Belgium is an absurd country. This statement is as good as any to resuscitate a moribund blog, maybe better. It seems to come out of nowhere, spiteful and inexcusable, but was chosen with care. It will turn out to relate to the unfolding post and, by doing so, recall one of the main themes of this blog. Last Friday evening in a Eurostar somewhere under the Channel, I remembered that sentence as the beginning of a Streiflicht column in the Süddeutsche many years ago.
The Süddeutsche is a serious newspaper, Germany's best, a quality daily in the lingo of the trade. The Streiflicht, on the left side of the front page, above the fold and just below the masthead, is a comment on one bit of the day's news, somewhere between humorous and satirical but never malicious. Belgium has its bit of daily news, but I don't remember what triggered that particular column. I had laughed hard and clipped the column from the paper. Since then, most associations with Belgium have been purged from my brain. Now all I can think of is cherry beer. (The post could end here, having neatly made it back to the first line.)
My preparation for the trip that started on Friday consisted almost exclusively of imagining things and trying to remember what I had once heard or read. It didn't come to much. There was a Scientific American article on Lambic beer when I was in college, but that's not at my fingertips anymore. A week or so before departure and increasingly lost, I went out to buy a film that appeared to have been issued by the local tourist office. It was a bit of a scam.
In Bruges provided much factual information on the prevalence of cobbled streets and lovely canals roamed by swans, of brick houses half as old as time itself and soaring gothic monuments, romantic enough to make you cry, and featured the belfry in all its splendid octagonality. But it also contained a joke about chocolate and murderous child molestation and had an elderly gentleman hurl himself off said belfry and land with a thud of crushed bones on the town's market square, next to tourists halfway through their comprehensive beer sampler, cherry, Trappist and all.
Late at night I was sitting underneath the belfry and had a beer. It was not a cherry beer, and no one crash-landed on the cobbled ground. The belfry had long closed for the night. The beer was a bit frustrating. I could only get taster sizes, chosen from what seemed like 178 varieties. Being German I prefer a simple beer in a big glass. But this was Belgium. Sample sizes kept appearing on my table, the liquid evaporating faster than I could sip the foam off the top.

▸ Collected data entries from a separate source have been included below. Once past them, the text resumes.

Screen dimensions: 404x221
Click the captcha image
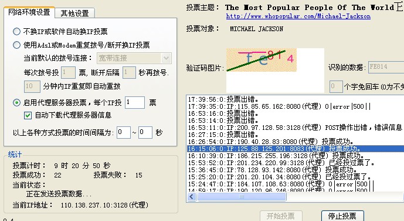(262, 60)
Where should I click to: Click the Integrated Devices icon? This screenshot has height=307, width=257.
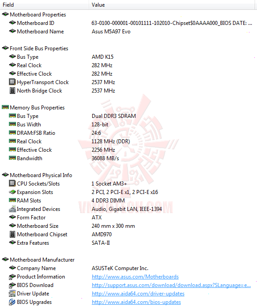click(12, 209)
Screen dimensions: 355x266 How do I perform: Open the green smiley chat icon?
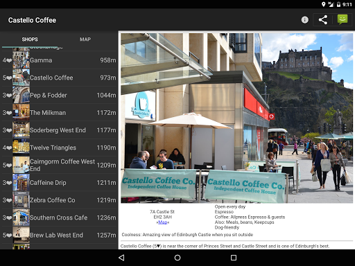[343, 19]
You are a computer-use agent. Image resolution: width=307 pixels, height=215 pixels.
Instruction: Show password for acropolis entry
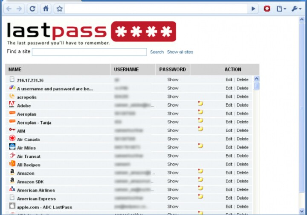coord(173,96)
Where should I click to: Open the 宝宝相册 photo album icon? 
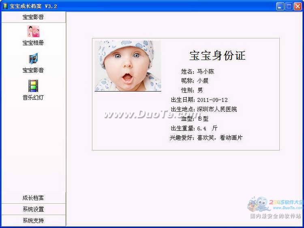[33, 31]
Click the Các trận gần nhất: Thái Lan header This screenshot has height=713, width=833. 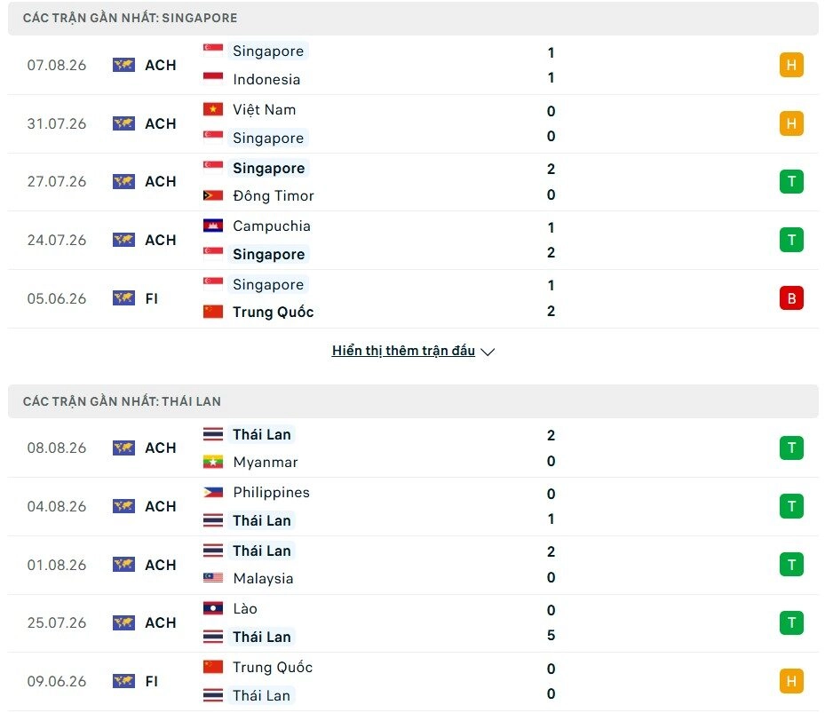pyautogui.click(x=413, y=401)
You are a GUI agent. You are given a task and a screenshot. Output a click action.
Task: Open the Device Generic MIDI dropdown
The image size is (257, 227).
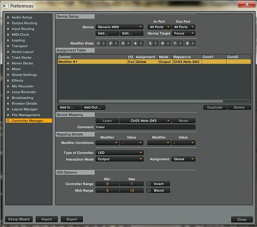[x=119, y=27]
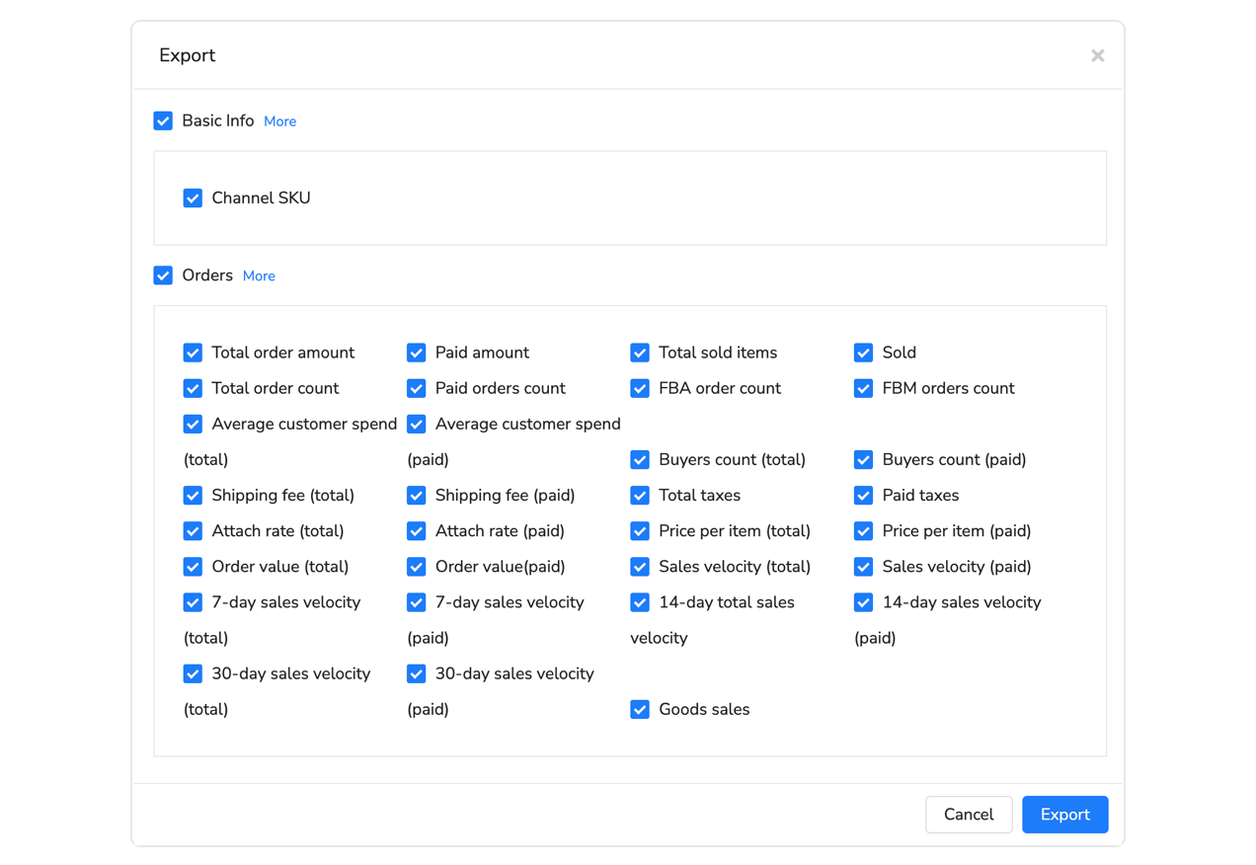
Task: Toggle Shipping fee (paid)
Action: coord(416,495)
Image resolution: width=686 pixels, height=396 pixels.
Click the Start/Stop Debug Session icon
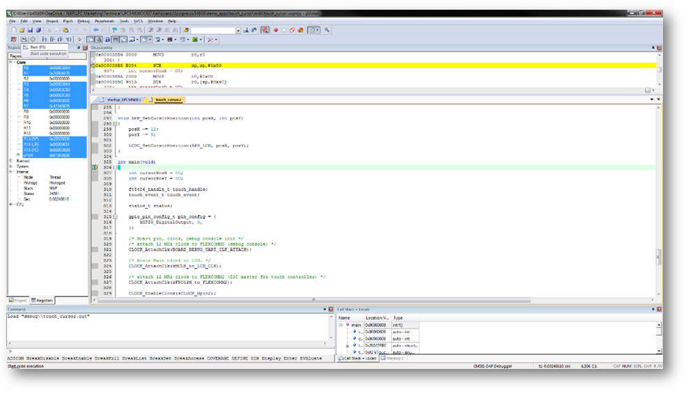coord(265,30)
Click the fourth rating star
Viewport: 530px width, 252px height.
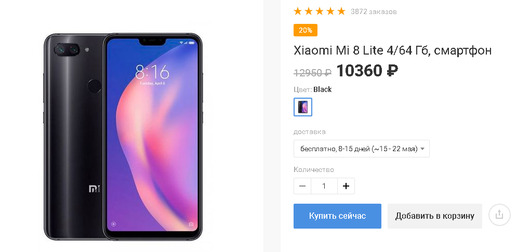point(330,11)
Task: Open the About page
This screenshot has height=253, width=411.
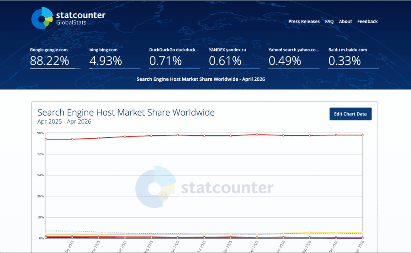Action: (x=345, y=22)
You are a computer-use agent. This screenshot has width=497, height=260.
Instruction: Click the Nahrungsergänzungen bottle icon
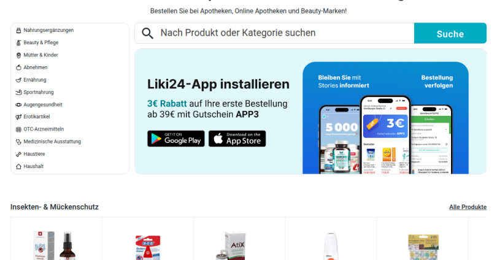click(18, 31)
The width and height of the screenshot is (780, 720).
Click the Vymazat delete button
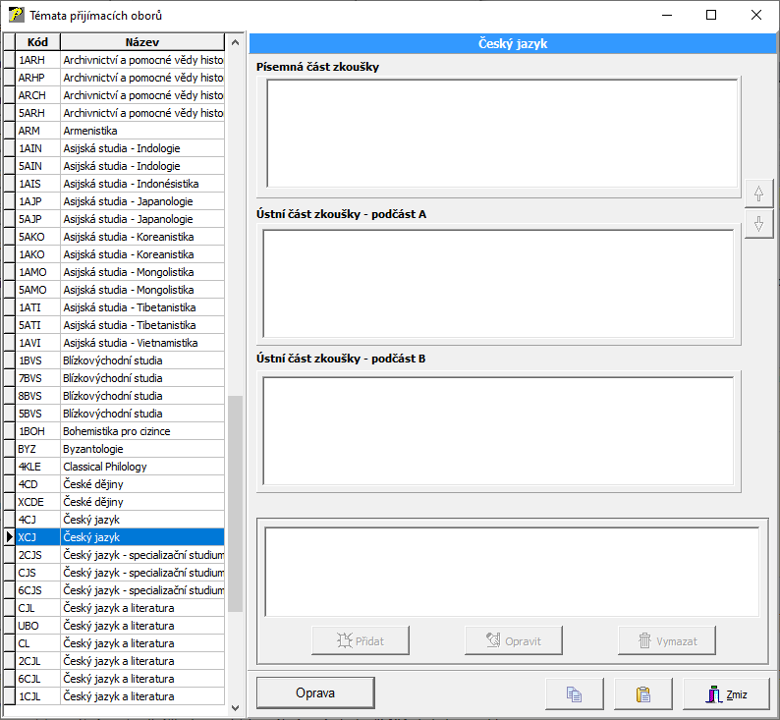667,640
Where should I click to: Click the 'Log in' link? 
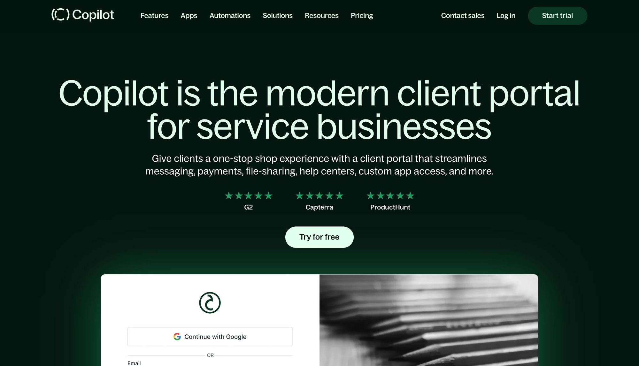pos(505,15)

In Brussels earlier in the evening, announcements were made in three languages, here transcribed into a fourth. "For trains to Holland, take platform three. For Germany, press 5. If you want to stay in Belgium, please hang up now." My connection was half an hour off. As I ambled by the departure displays with no rush whatsoever, I realized that the earlier train was five minutes late and made connection with a nominal gap of zero (being luckier than Flucha who had to do an overnight pitstop in Frankfurt because for her seven minutes weren't enough).

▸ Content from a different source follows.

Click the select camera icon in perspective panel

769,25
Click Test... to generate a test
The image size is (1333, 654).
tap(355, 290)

On the market underneath the belfry, the good vibes lasted long past midnight. It was mild, almost seasonal, and chatter wafted from table to table. I learned that hello is Flemish for hello and that swearing in Mexican gets you a cheap beer. I also learned that cheese as a snack is best consumed dipped into thick mustard. Before, this would have struck me as absurd, but it went down a treat, one of many oddities we would encounter and enjoy over the weekend.